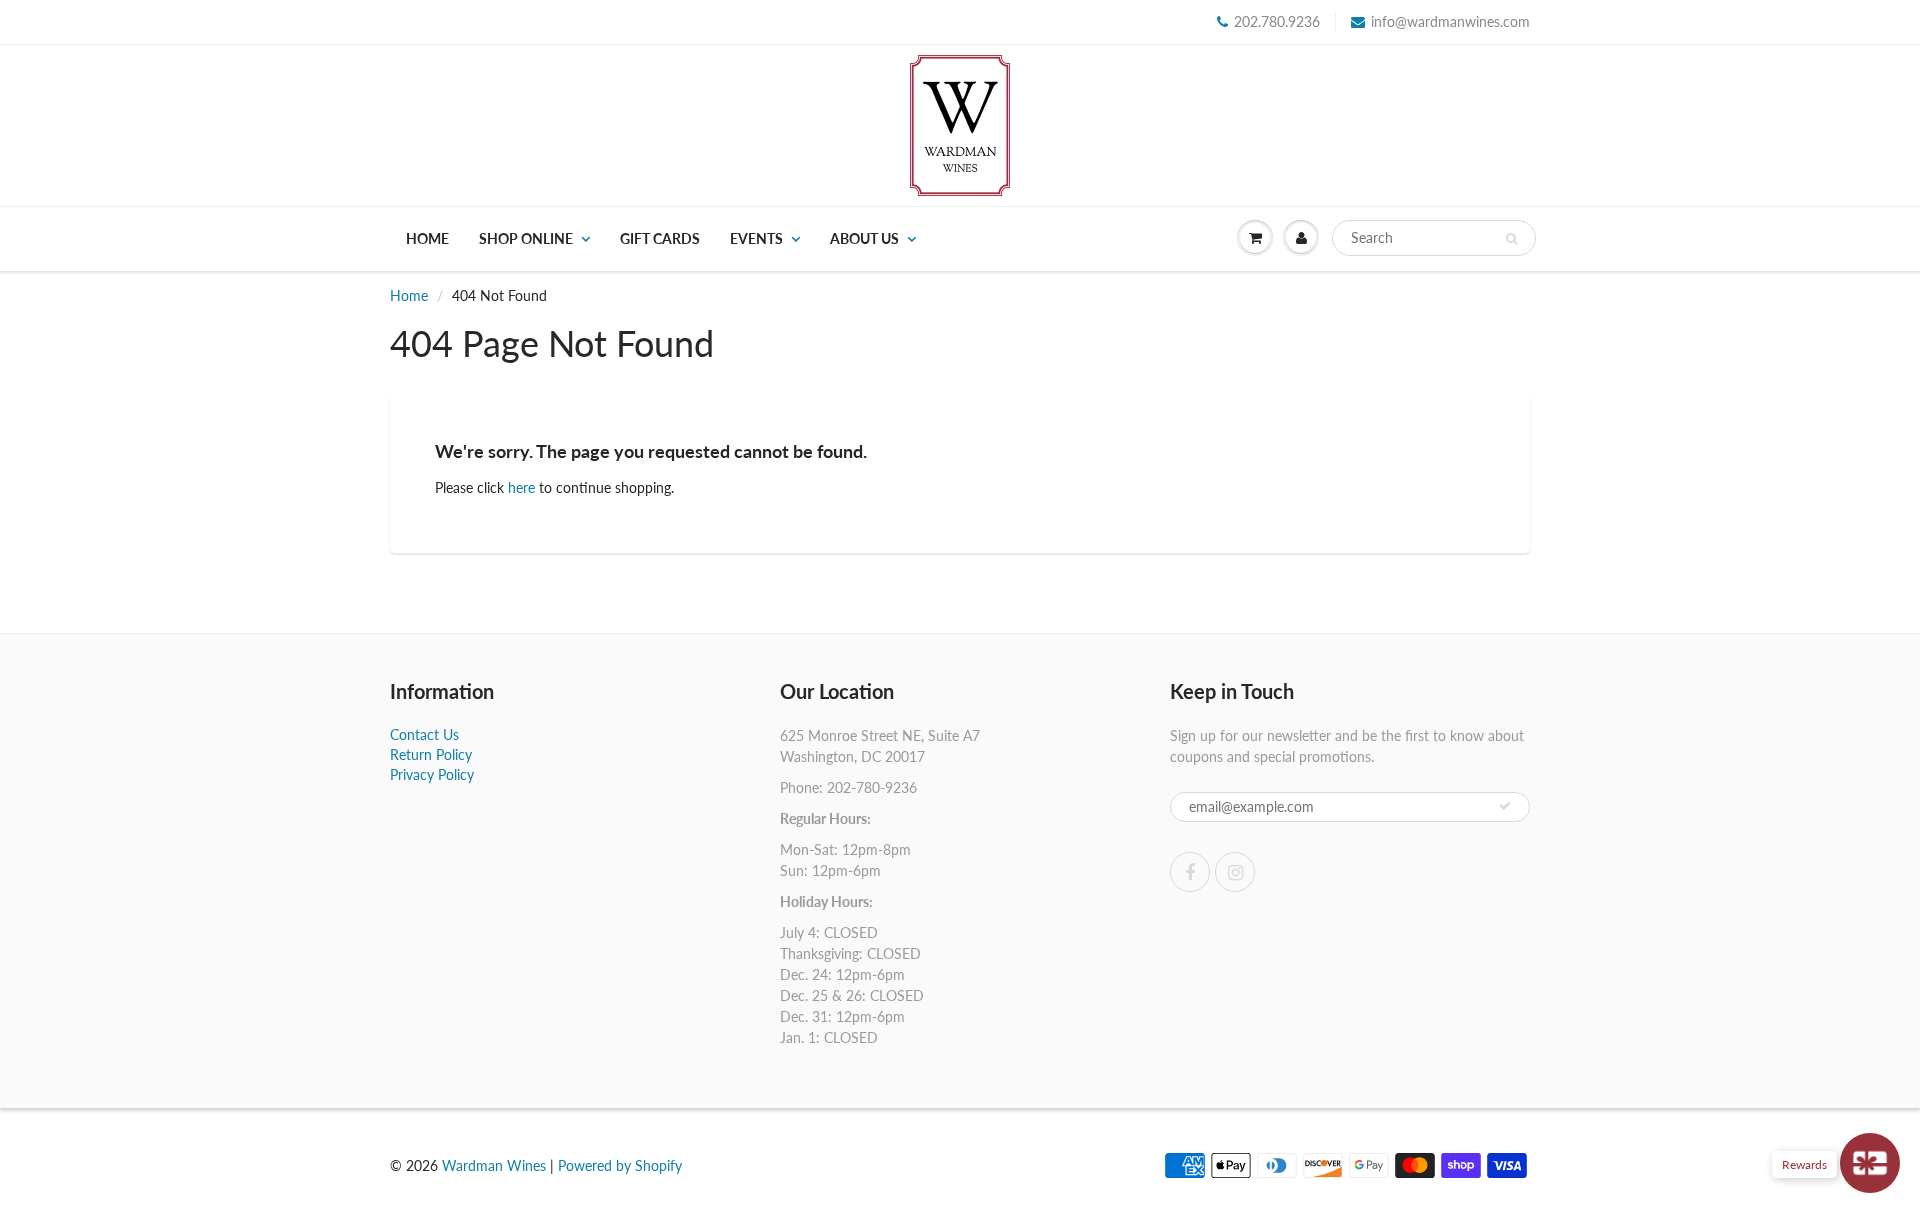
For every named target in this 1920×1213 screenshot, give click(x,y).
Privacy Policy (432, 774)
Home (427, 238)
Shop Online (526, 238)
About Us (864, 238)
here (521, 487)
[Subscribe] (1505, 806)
....
:: To do ::
An exact repetition of all the records above is required, excluding the pictures.

:: Answer to this task ::
For every named target in this 1920×1213 screenshot, give click(x,y).
Privacy Policy (432, 774)
Home (427, 238)
Shop Online (526, 238)
About Us (864, 238)
here (521, 487)
[Subscribe] (1505, 806)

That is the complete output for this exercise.